The fragile X mental retardation 1 (FMR1) gene is located at band Xq27.3 on the X chromosome's long arm. The gene codes for the production of fragile X mental retardation protein (FMRP), which, among other things, is believed to transport mRNA from the cytosol into the cell nucleus. The 5' untranslated region of the FMR1 gene contains a cytosine-guanine-guanine (CGG) repeat that can be categorized into four classes depending on repeat length. A normal FMR1 gene contains between 6 and 40 CGG repeats at this locus (with a mode of approximately 30). Repeat lengths greater than 200 represent the full mutation of the FMR1 gene and are the cause of fragile X syndrome, the most severely disabling of the phenotypes known to be associated with the FMR1 gene.

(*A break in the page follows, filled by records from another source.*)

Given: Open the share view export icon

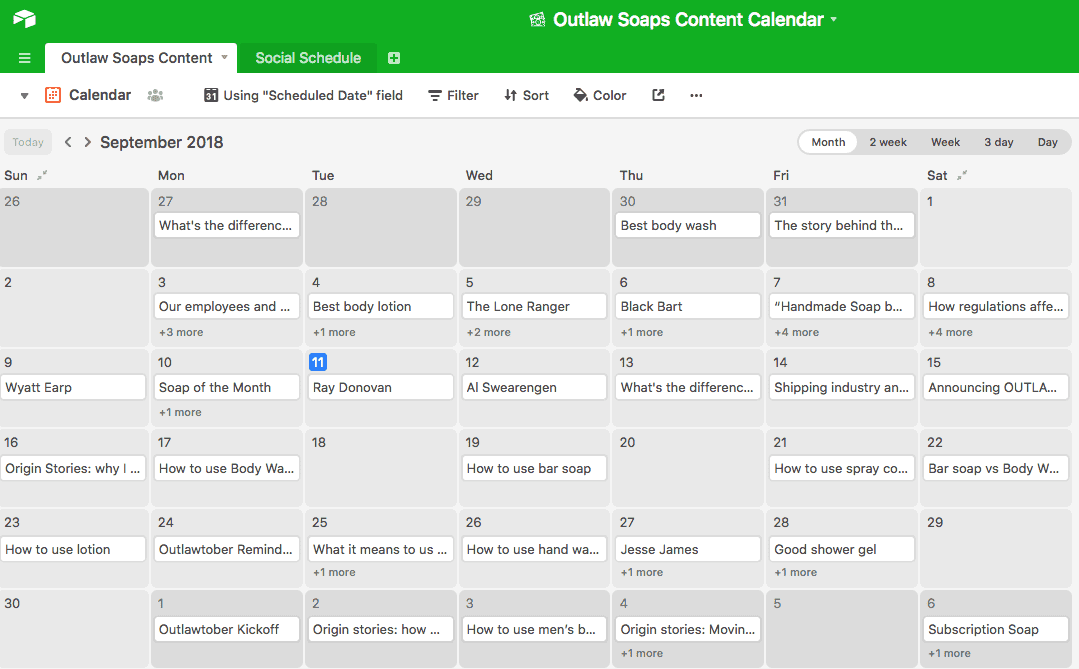Looking at the screenshot, I should pos(658,95).
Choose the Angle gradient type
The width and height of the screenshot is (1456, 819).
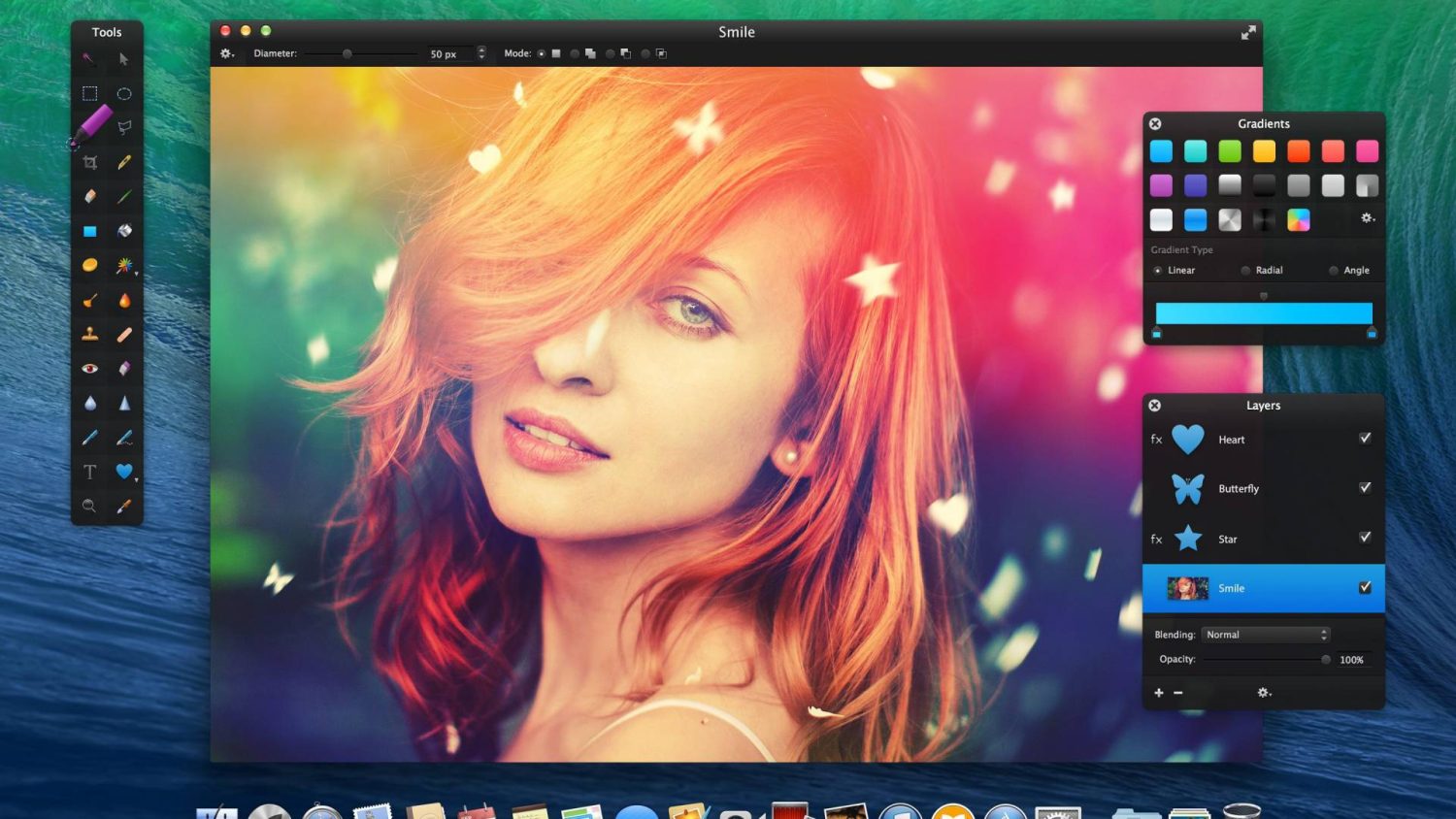pos(1334,271)
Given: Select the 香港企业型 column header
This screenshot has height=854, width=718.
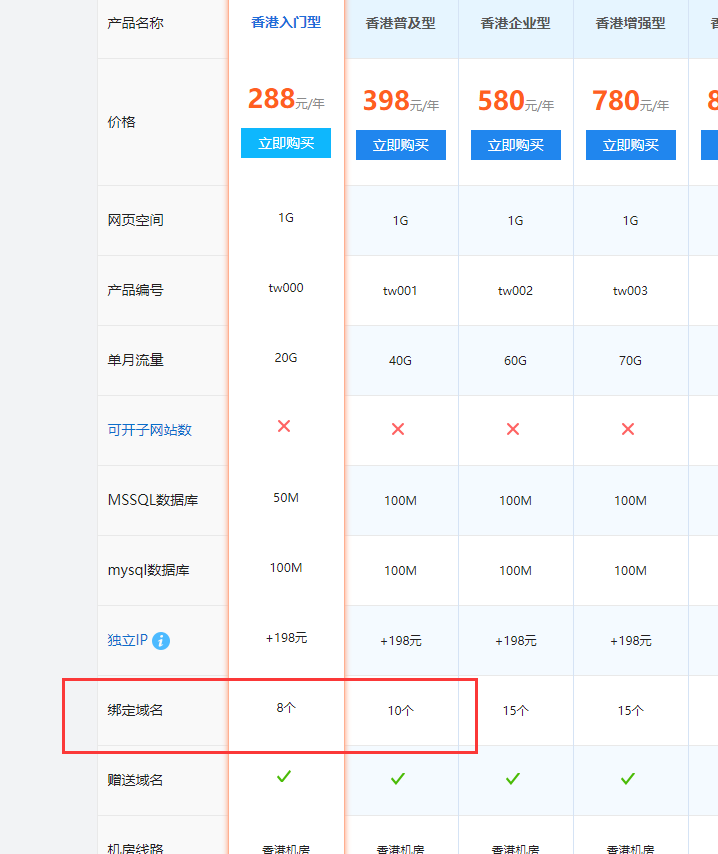Looking at the screenshot, I should 516,23.
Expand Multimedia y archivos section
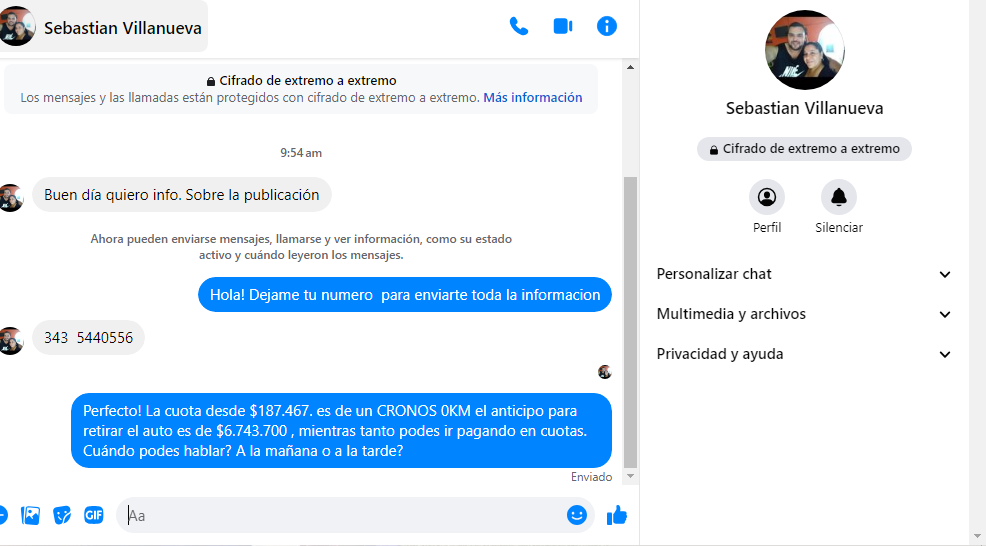This screenshot has width=986, height=546. tap(804, 314)
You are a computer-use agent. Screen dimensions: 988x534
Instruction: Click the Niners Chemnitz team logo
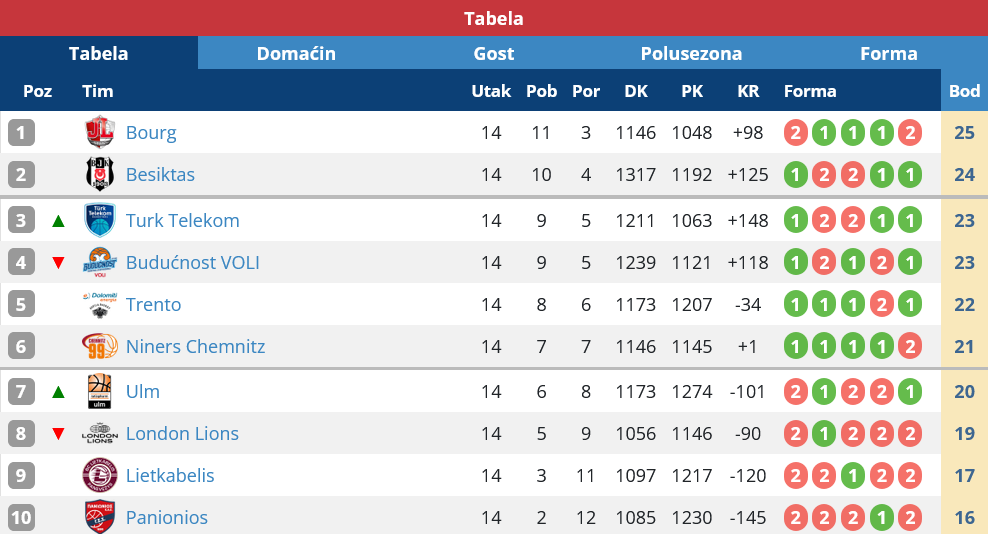tap(99, 346)
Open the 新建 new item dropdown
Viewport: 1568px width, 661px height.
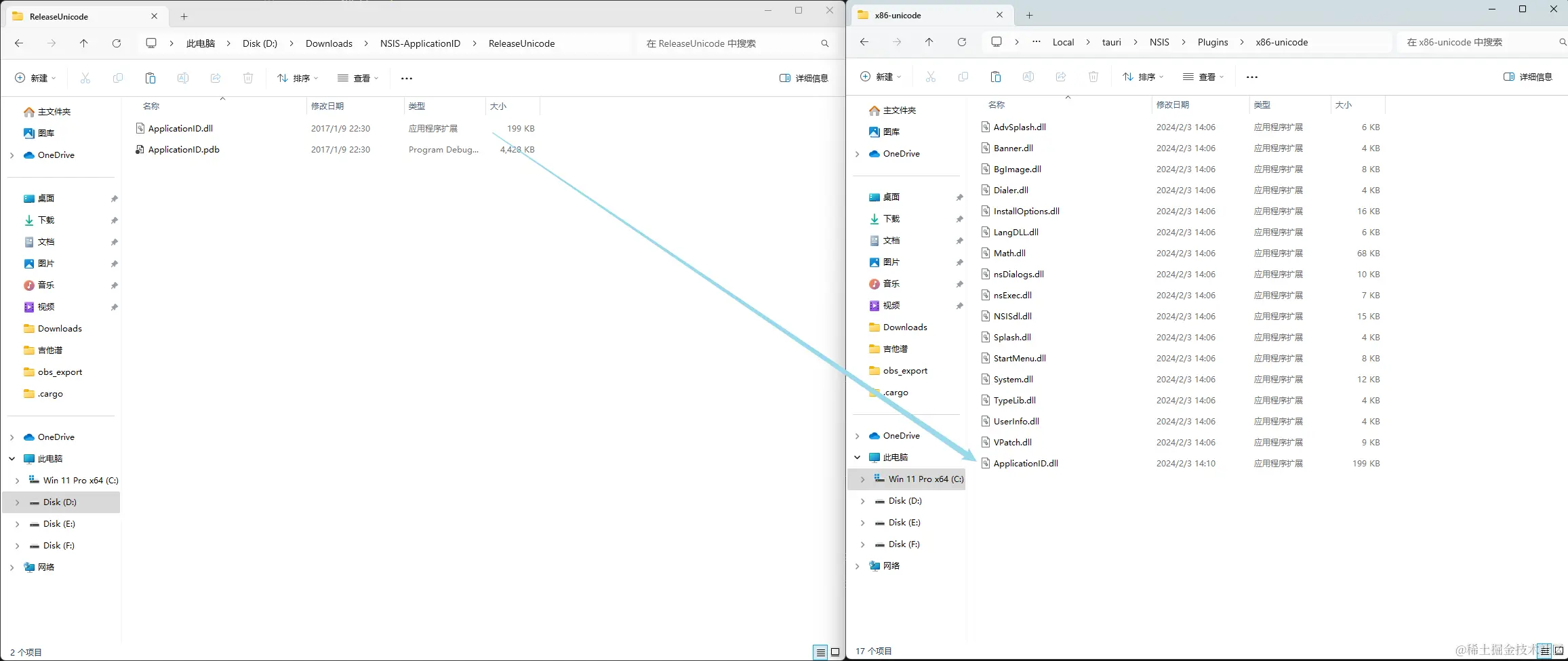(35, 78)
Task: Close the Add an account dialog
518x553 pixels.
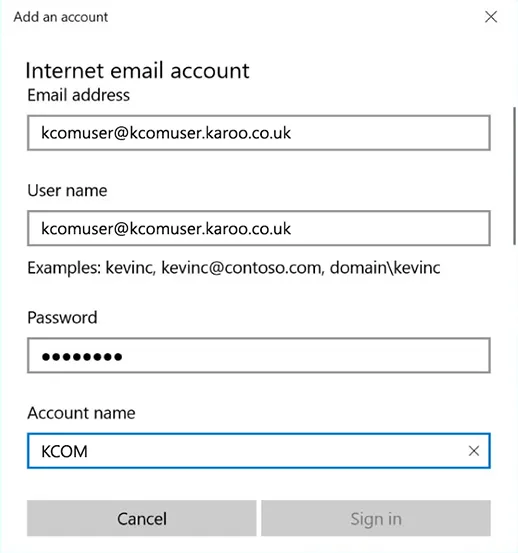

Persons who have between 55 and 200 CGG repeats are described as having the fragile X premutation. Unlike the full mutation phenotype, individuals with the premutation are characterized by minimal or no phenotypic anomalies. However, mutations in the premutation range are likely to undergo further expansion to the full mutation across generations.
Individuals who have CGG repeats in the range of 41 to 54 are referred to as being in the intermediate or "gray" zone. Generally, it is believed that individuals with CGG repeat expansions in this range experience no adverse effects related to the mutated gene. However, it is possible - in a small percentage of cases - for these individuals to pass on the fragile X premutation to their children.
Disorders related to the FMR1 gene are X-linked dominant disorders. The following diagram depicts the inheritance of a mutated FMR1 gene (either the full mutation or the premutation). As the fragile X gene is located on the X chromosome, transmission of the gene differs depending on the sex of the affected parent. Whereas it is impossible for a man to pass on a mutated FMR1 gene to his male child (because it resides on the X chromosome, which is not passed from father to son), an affected father will pass on the mutated gene to all of his daughters. Because women have two X chromosomes, each child of an affected mother has a 50% chance of receiving the mutated FMR1 gene. The risk of receiving the X chromosome containing the mutated gene does not differ for male and female children of an affected mother.
The number of CGG repeats in the FMR1 gene can increase across generations. Expansion in the size of the mutation tends to occur when the mutated gene is passed down from an affected mother. The trinucleotide repeat expansion enlarges as it passes through female meiosis, causing the woman's fertilized ova to have an increased probability of containing the full mutation. Hence, a woman with the premutation often will pass a larger premutation expansion or the full mutation on to her child. A mutated FMR1 gene passed from an affected father to his daughter generally remains roughly the same size across the two generations. If the father carries the premutation, his daughter also will have the premutation allele.